A estimativa do Ministério do Desenvolvimento Social e Combate à Fome (MDS) mostra que apenas parte dos objetivos do Bolsa Família são cumpridos. Apesar das prerrogativas do programa incluírem o desenvolvimento das famílias e a superação da situação de vulnerabilidade social, o alívio imediato da pobreza, por meio da transferência de renda, ainda permanece como o principal eixo do Bolsa Família. Hoje, os valores mensais pagos variam de R$ 32 a R$ 242, dependendo da renda da família e do número de crianças e adolescentes em casa.

Como contrapartida, as famílias devem assumir compromissos, garantindo a presença das crianças e jovens na escola e acompanhando a saúde infantil de perto. São essas condições que acabam por retirar algumas famílias do programa – em julho, 15 mil tiveram os repasses cancelados porque os filhos são reincidentes em ausências à escola. Mesmo os impactos dessas condições, porém, são colocados em xeque por pesquisadores.

Educação

Desempenho escolar não melhora

Um estudo apresentado pelo economista da Fundação Getúlio Vargas (FGV) Rogério Bianchi Santarrosa, divulgado pelo jornal Folha de São Paulo no início dessa semana, mostra que o impacto sobre o aprendizado de estudantes paulistanos integrantes do programa Bolsa Família e do projeto municipal Renda Mínima foi nulo em Português e Matemática. Os dois programas condicionam a transferência de renda para as famílias à frequência escolar.

Segundo o estudo, alunos benefiados pelo Bolsa Família e pelo Renda Mínima apresentam desempenho pior ou semelhante a outros estudantes de mesmo perfil socioeconômico. O economista da FGV, porém, reforça que os programas, se não ajudam a qualificar o ensino, pelo menos garantem que as crianças e adolescentes mais pobres frequentem a escola.

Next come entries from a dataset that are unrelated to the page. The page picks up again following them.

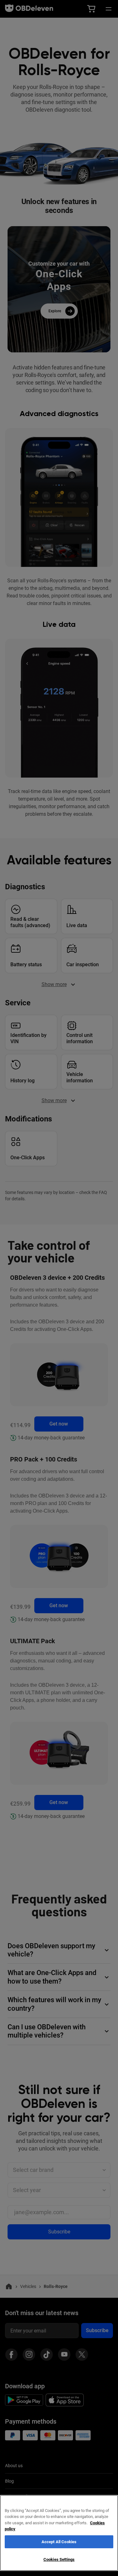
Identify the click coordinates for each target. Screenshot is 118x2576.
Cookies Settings (59, 2559)
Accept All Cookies (59, 2541)
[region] (59, 2533)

Para a assessora política do Instituto de Estudos Socioeconômicos (Inesc), Eliana Magalhães, as condições exigidas pelo Bolsa Família, como a frequência escolar e a atenção à saúde infantil, acabam sendo um contrasenso em algumas regiões do país, onde o próprio estado não oferece a estrutura adequada às famílias. “O programa não traz necessariamente consigo outros serviços que, inclusive, são colocados como condição. Pesquisas mostram que nem todas as famílias conseguiram acesso ao Bolsa Família, e até chegaram a perder o benefício, justamente porque não conseguiram ter acesso a esses serviços, principalmente na área da saúde”, relata.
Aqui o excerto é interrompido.